Context

The United States today is an increasingly multi-religious society, and many who are engaged in religious formation, training, and ministry are seeking opportunities to dialogue with people outside their religious tradition. The Interfaith Academies for Religious Leaders serve as intensive study programs for people engaged in or training for leadership in various religious traditions. As well, the Interfaith Academy for Emerging Religious Leaders and the Interfaith Academy for Religious Professionals provides a forum for people from diverse religious traditions to learn about each other’s faiths with and from each other.

In recent years there have been significant advances in interfaith relations, largely due to efforts like those of the various foundation’s work on advancing public engagement and the academy in this arena. In spite of these good efforts, many religious community representatives who work in interfaith relations remain ill-equipped in leading their community’s engagement with the religious other. This is largely because during their formal education many ecumenical and interfaith officers of U.S. religious bodies were not equipped with these skills, nor even given adequate space to examine the best practices which support engaging with the religious other.  Another important factor is the rapidly changing landscape of religion in the US, with the increase of secularism (e.g., the rise of “nones and nons”) and with the decline of institutions and emergence of the “spiritual, but not religious” set, as but two examples.
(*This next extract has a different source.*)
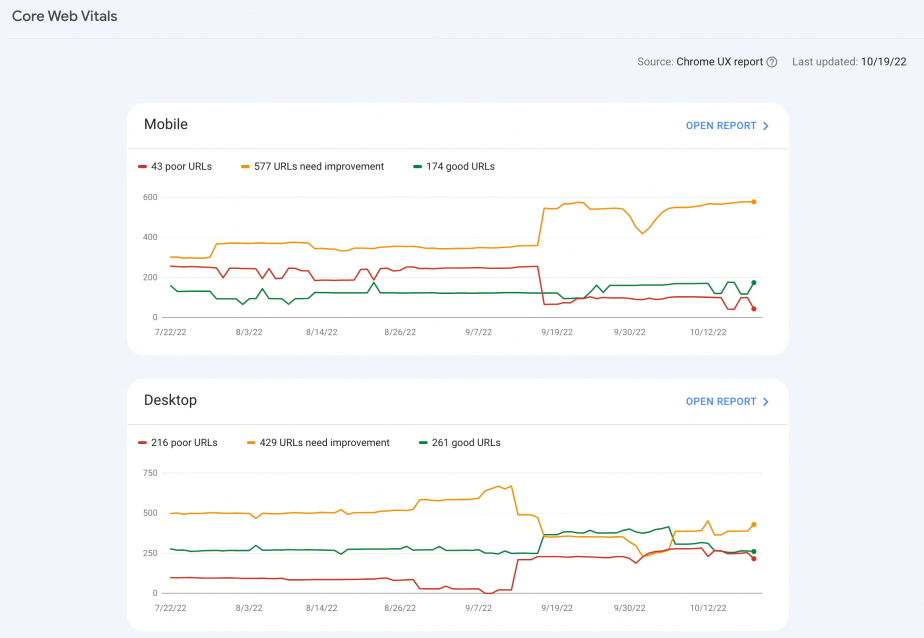Toggle the 174 good URLs legend item
Viewport: 924px width, 638px height.
click(454, 167)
The Interfaith Academies for Religious Community Leaders is meant to provide an intensive professional development opportunity to address these concerns. There is a need and multiplier benefit for ecumenical and interfaith leaders of U.S. religious communities to be trained in more nuanced ways for dealing with the challenges of interfaith relations.

Methodology

The primary goals of the Interfaith Academy for Religious Leaders are to:

  • Equip participants with the skills necessary to function as leaders to their own faith communities, even as they relate to those of others;
  • Create opportunities for participants to learn about some of the major religious traditions in the U.S.;
  • Generate discussion from multiple perspectives among participants about the meaning of religious pluralism in our society;
  • Provide religious leaders in educational institutions with the educational resources to duplicate such a forum regionally, thereby encouraging leadership skills in a multi-faith community;
  • Explore ways that unique religious communities may cooperate and collaborate around common issues; and
  • Provide the basis for future partnerships among participants.
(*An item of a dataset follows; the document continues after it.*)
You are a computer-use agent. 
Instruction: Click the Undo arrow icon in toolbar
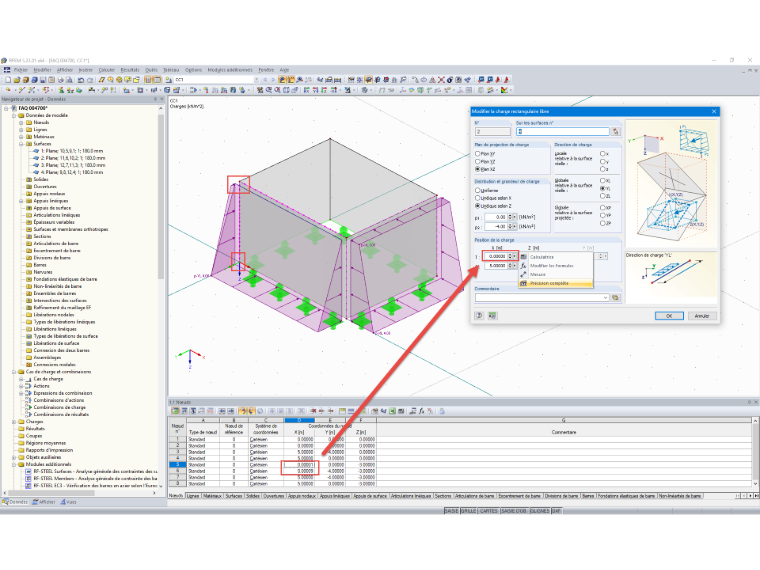tap(81, 80)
To achieve these goals, the seminar has three emphases:

1)      A basic introduction to a variety of religious traditions;
2)      An interreligious discussion on the meaning of religious pluralism in the U.S.; and
3)      An interreligious discussion of best practices and necessary skills to function as an ecumenical and interreligious leader of one’s own tradition in a multi-faith world, i.e., how to best resource their communities.
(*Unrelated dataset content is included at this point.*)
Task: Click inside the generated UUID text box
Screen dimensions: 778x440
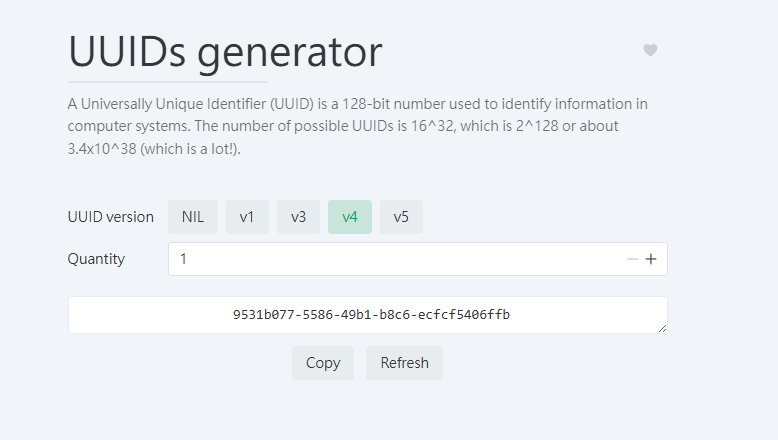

1st Interfaith Academies (13-27 June 2007, Kansas City)

The first Interfaith Academies for Religious Leaders were hosted by Religions for Peace – USA in partnership with Saint Paul School of Theology, the Greater Kansas City Interfaith Council, and the Harvard Pluralism Project, with generous funding by the Henry Luce Foundation. The Academies, held on June 13-27, 2007 in Kansas City, MO, assembled 45 religious leaders, graduate students, undergraduates, scholars, and specialists in interfaith affairs, on the campus of the Saint Paul School of Theology. Participants of the Academies visited a spectrum of religious communities, participated in worship services, and learned the richness of religious pluralism.

Graduates of the program left Kansas City with memories of Buddhist meditation, a Sikh langar, Greek Orthodox iconography, Hindu dance, and Muslim adhan. They saw the beauty in the lights and flowers ringing the deities at a Hindu temple, were moved to tears at a young man’s Bar Mitzvah, and were soothed in the cool silence of a Buddhist meditation room. Participants prayed together in Latin, Persian, Arabic, Greek, Hebrew, Spanish and a number of Indian dialects. They learned together, prayed together, and amid all the trips, the lectures, the ceremonies, and the late night movies, they came to dialogue together.